Marc withdrew his hand frigidly and resisted a yawn. "Now we're right back in the same old soup."

Toffee scanned the Congress with a sweeping glance. "Don't tell me you're afraid of this collection of old nincompoops?" she scoffed.

She pointed to a bemused, bald-pated individual across the way who was engaged to the last nerve in the business of engraving a pierced heart in the top of the table in front of him. Across from this exhibit sat a lank citizen who was quietly strumming a guitar and chanting a ballad which had to do with a lonesome cowboy whose horse was dead, house was burned, well was dry, range was barren, and he himself was suffering from pernicious anemia—which individual, nonetheless, wished to assure his faithless sweetheart that she was not to worry for a minute that his affairs were anything other than tickety-boo and that he would 'git' along somehow.

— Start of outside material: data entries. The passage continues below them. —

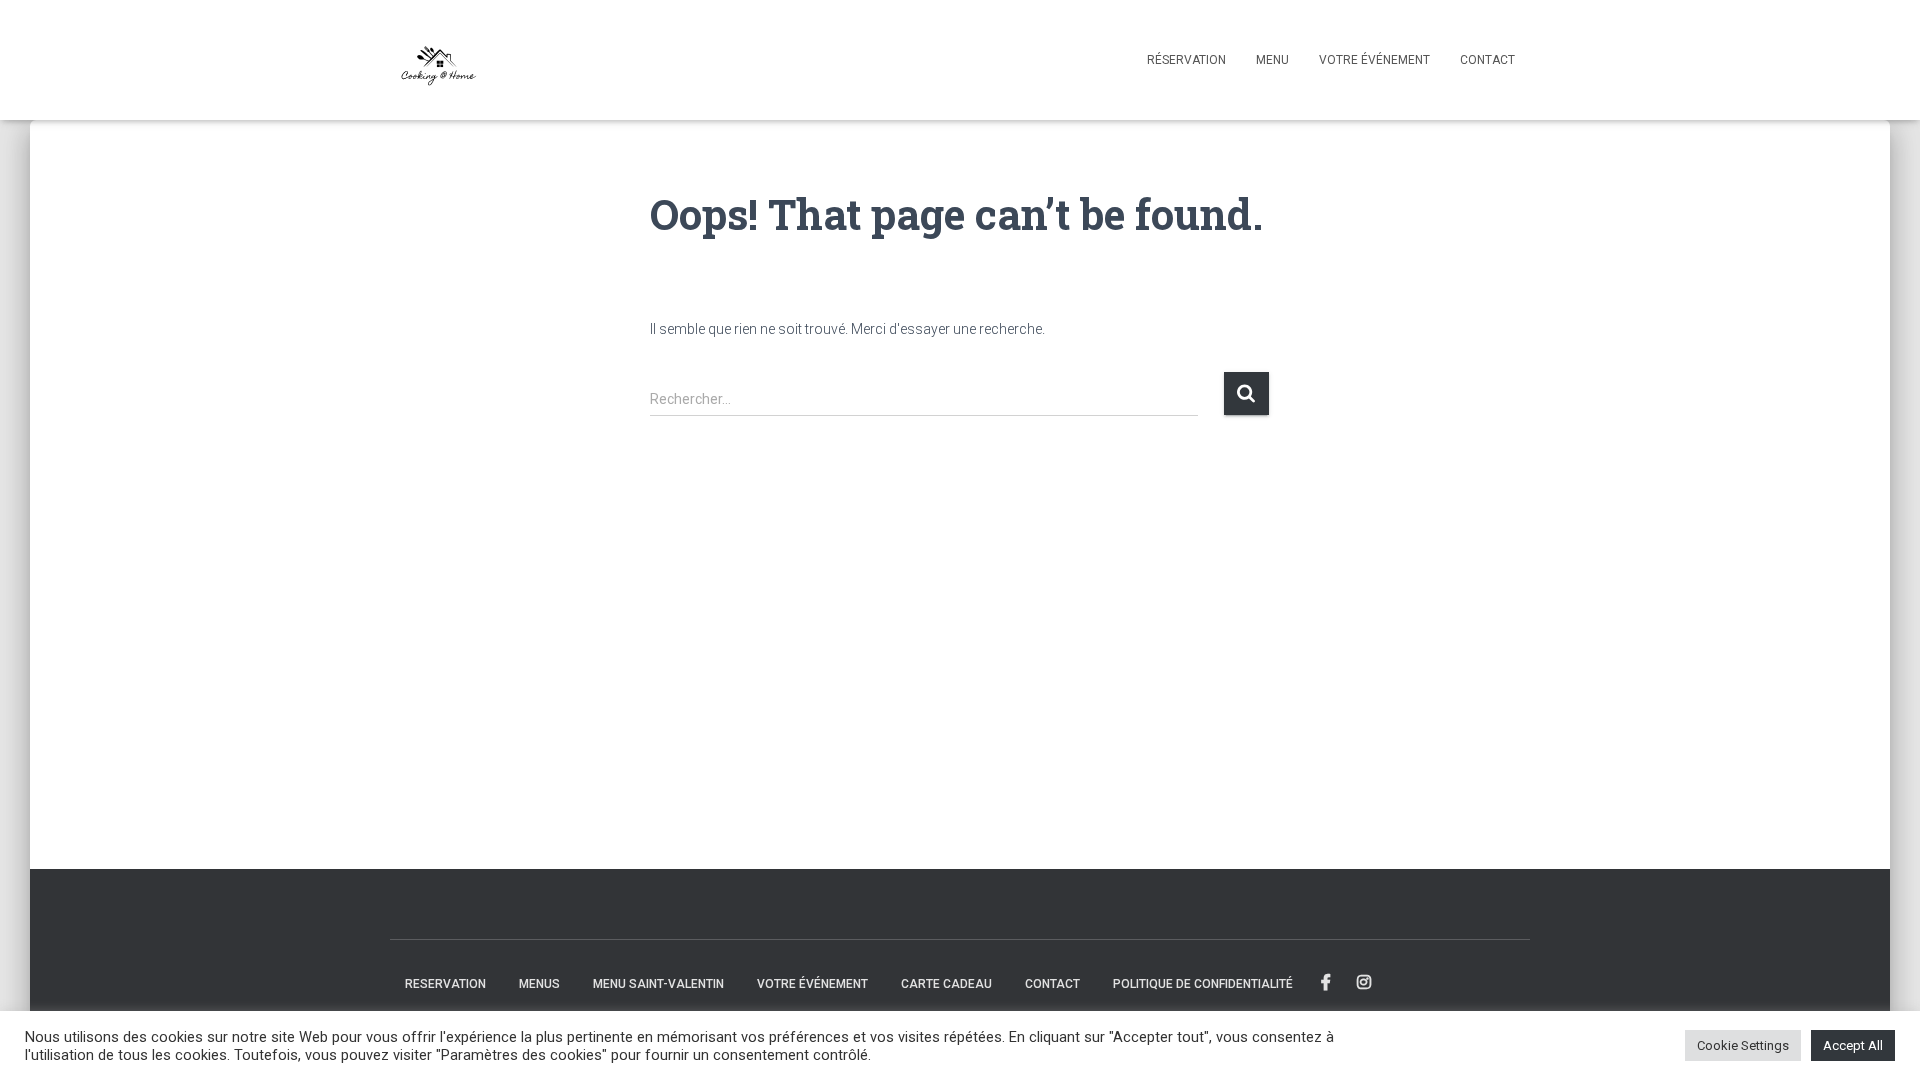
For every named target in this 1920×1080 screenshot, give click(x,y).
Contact (1487, 60)
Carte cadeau (946, 984)
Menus (539, 984)
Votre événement (1374, 60)
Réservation (1186, 60)
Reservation (445, 984)
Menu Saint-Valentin (658, 984)
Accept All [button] (1853, 1045)
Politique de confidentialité (1203, 984)
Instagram (1365, 983)
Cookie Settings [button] (1743, 1045)
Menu (1272, 60)
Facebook (1327, 983)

Marc observed these examples of high-minds-at-work with a wry face. "That's just the trouble," he grieved, "they're completely irrational. Heaven knows what they might take a fancy to do to us. Your entrance didn't help any, you know."

"Nonsense," Toffee said. "They're just a bunch of harmless children."

"So harmless," Marc snorted, "they've danced the whole nation right down the path to extinction."

"Oh, that," Toffee said, smiling secretively. "I wouldn't worry about that. I wouldn't waste the time."

"Oh, you wouldn't, wouldn't you?" Marc said annoyedly. "Well, let me remind you, Miss Cotton Brain, that you're subject to the laws of extinction just as much as the rest of us. When I die you go with me, you know, and after the way you've messed up my final hours I will consider it a pleasure to perish just to get even with you. I will laugh as the bombs come crashing down on my roof."

"You're doing me a terrible injustice," Toffee said.